Les Robertson (LCG project leader)    Status
-2006年からPhase 2 (deployment)がスタート。 WLCG。
Collaboration board が組織され、2月に最初のミーティング。chair は N.Geddes。他の
組織構造も活発に活動している。組織、活動状況、資料はWLCGのWeb page ( http://lcg.web.cern.ch/LCG/ )
−2005年9−12月にService Challenge 3 (SC3)を行った。実証試験。30以上の
センターが参加。LCGのT1は全て参加。
-センター運用の改善、Gridソフトウエアの安定性など成果が得られた。
-SC3で設定したゴールは達成したが、これはLHCが動き出した時に要求されるもの
より遥かに低いものではある。ー> SC4
-データ転送 (T0−>T1): 1GB/sec を達成  (LHC運転時には1.6GB/secが目標)
-20000 LCG jobs/dayを維持

-2006年6月からSC4。パイロットLHCサービスT0、T1、T2が参加。最終テスト/開発フェーズ
-DAQ->T0->T1
-オフライン解析:データ記録、キャリブレーション、再構成、シミュレーション、解析
目標:MoUのサービスレベルの90%.
           LHC稼働時のスピードでT0からT1への転送、記録。
現在準備中。
   1.6GB/secの転送スピードを短時間だが実現。
                      
Chris Eck (LCG resource coordinator)  Resources status, Financial plan

-LCG phase 1は2005年に完了。Voluntary baseで資源を供給。
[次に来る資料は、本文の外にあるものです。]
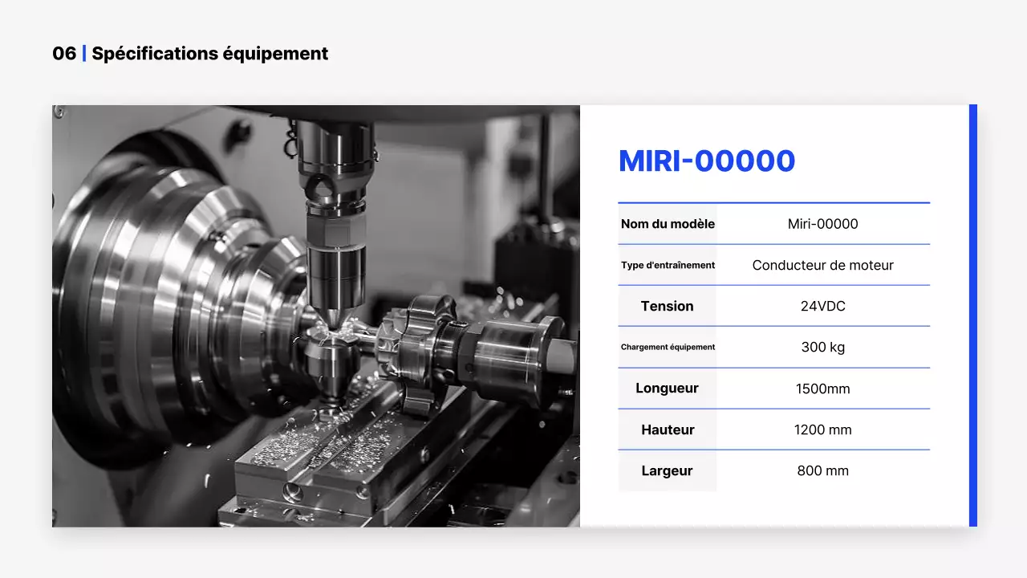The image size is (1027, 578).
Task: Select the 'Longueur' row label
Action: coord(668,389)
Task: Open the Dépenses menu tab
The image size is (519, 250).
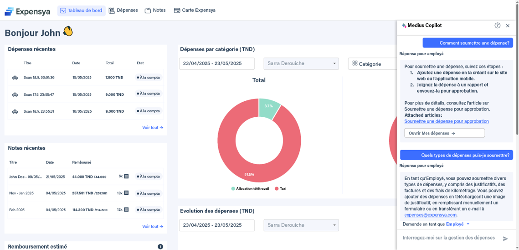Action: [123, 10]
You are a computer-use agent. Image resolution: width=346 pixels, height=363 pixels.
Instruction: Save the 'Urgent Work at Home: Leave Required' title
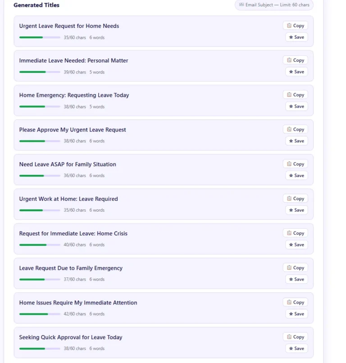296,210
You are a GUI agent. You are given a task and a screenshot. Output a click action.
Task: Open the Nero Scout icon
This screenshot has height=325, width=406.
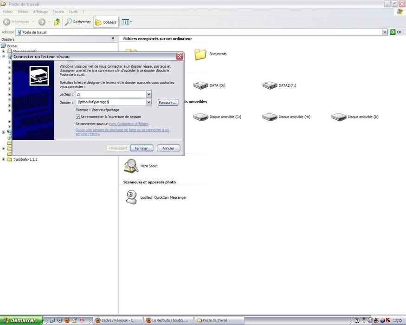pyautogui.click(x=132, y=166)
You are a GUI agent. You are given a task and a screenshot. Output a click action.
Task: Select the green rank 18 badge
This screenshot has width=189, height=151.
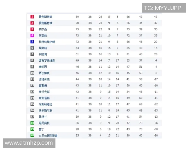pos(32,123)
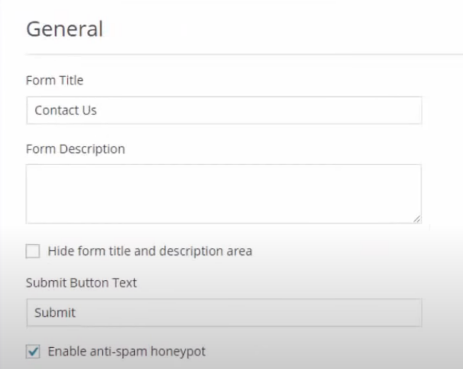Click the 'Hide form title and description area' label

click(150, 251)
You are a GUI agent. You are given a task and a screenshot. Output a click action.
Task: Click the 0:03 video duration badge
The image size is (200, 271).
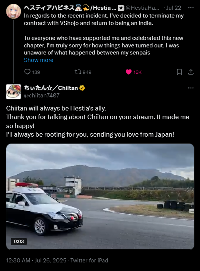click(x=19, y=241)

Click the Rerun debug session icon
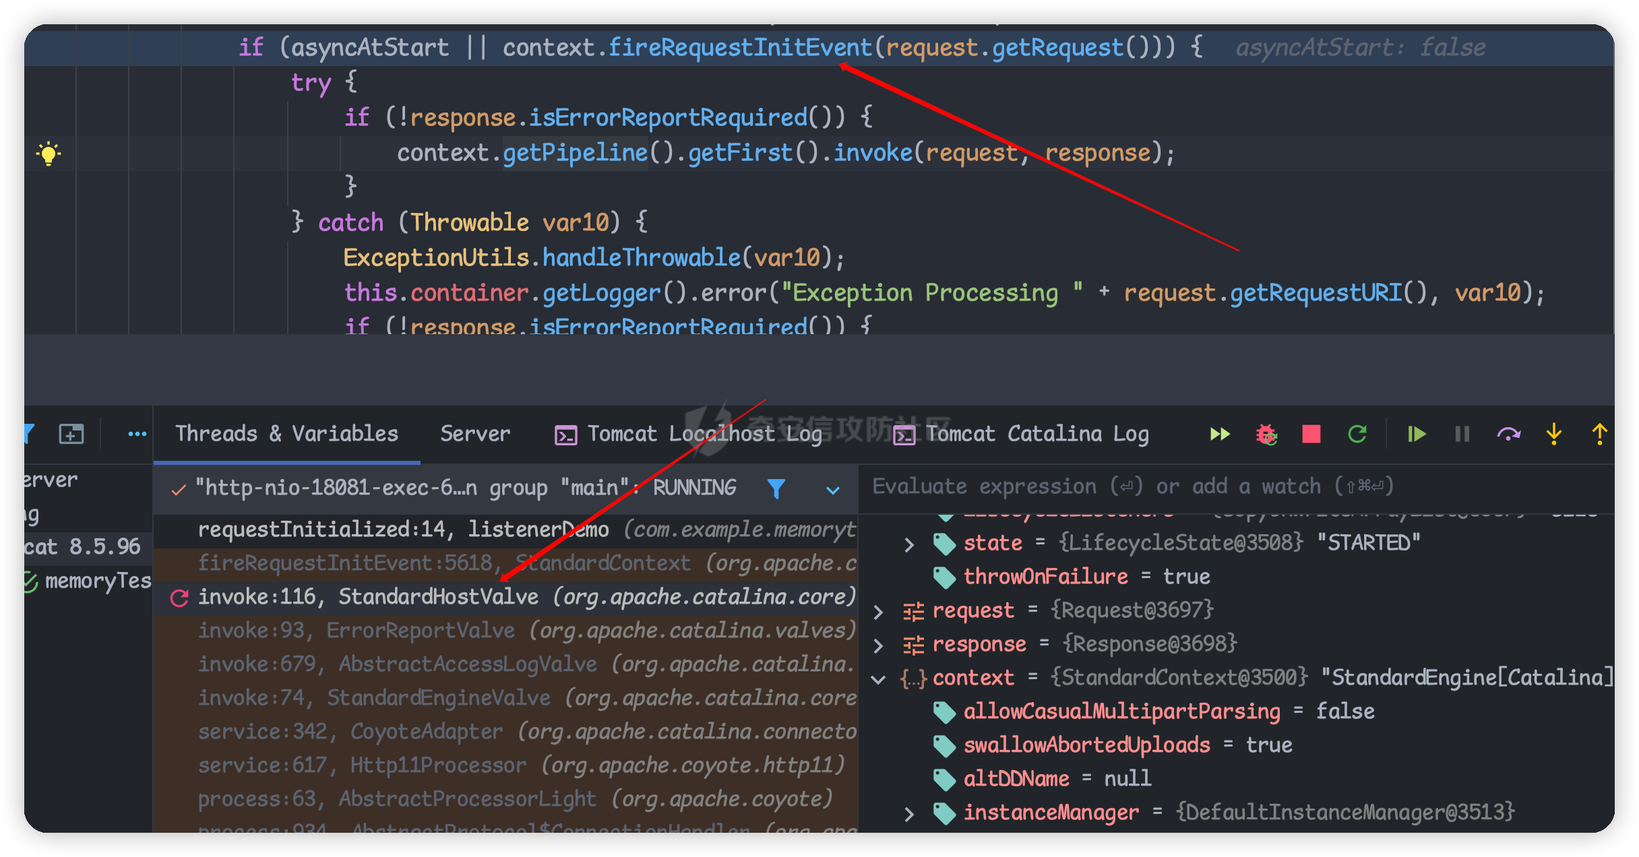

 Phase 1 収支: +0.5MCHF繰り越し(最終的には+0.8M)。とはいえ、約1.8MCHFの
支払いが2006年度にシフトしたせいでもある(ネットワーク、空調)。
-MoUサインの状況。 全部で約30、これまでに18のFAがサイン(含、東大)。約束
された資源のうち約80%はサインされた。
-地域センターの資源。T1/T2 summary table.
-実験の要求に比べて20−30%不足。
  コメント: 
実験
    -ALICE, ATLAS : 実験の要求は調整の余地ない。
    -LHCb:提供される資源に会わせていろいろ調整した(している)。
    -限られた資源をどのようにshareするかを考えるべきだ。
    -現在のモンテカルロのイベントは控えめだ。もっと増やさねばならなくなったら破綻だよ。 
FA
  -現在の約束した資源は、確実に提供できるものである。今後の増強についての
議論は時期が早すぎる。
-もっと増やすつもりでいるFAもある。
    なにしろ、今後の重要課題のひとつ。 LHCCからは、まだコメントなし。
-CERNの資源、予算
  CERN LCG予算の表。
-年次プロファイルを調整した。少々の予算増加もあり(0.78MCHF)。
-人件費はOK。ただし、これは機器の費用にしわよせ。
-LCG運用のためのインフラストラクチャーや人件費は切り詰められないので、不足は
CAF(CERN Analysis Facility)に行く。
-CAFは、計画では要求量の80%。しかし、予算はさらにその83%になる。
コメント:
-CERNに予算の余裕はない(Naudi)。更に赤字を増やさないかぎり。
-CAFはCERNの責任であり、むやみに外部に要求すべきでない。これも、今後の
重要課題。RRBだけの議題でなく、広く議論すべき。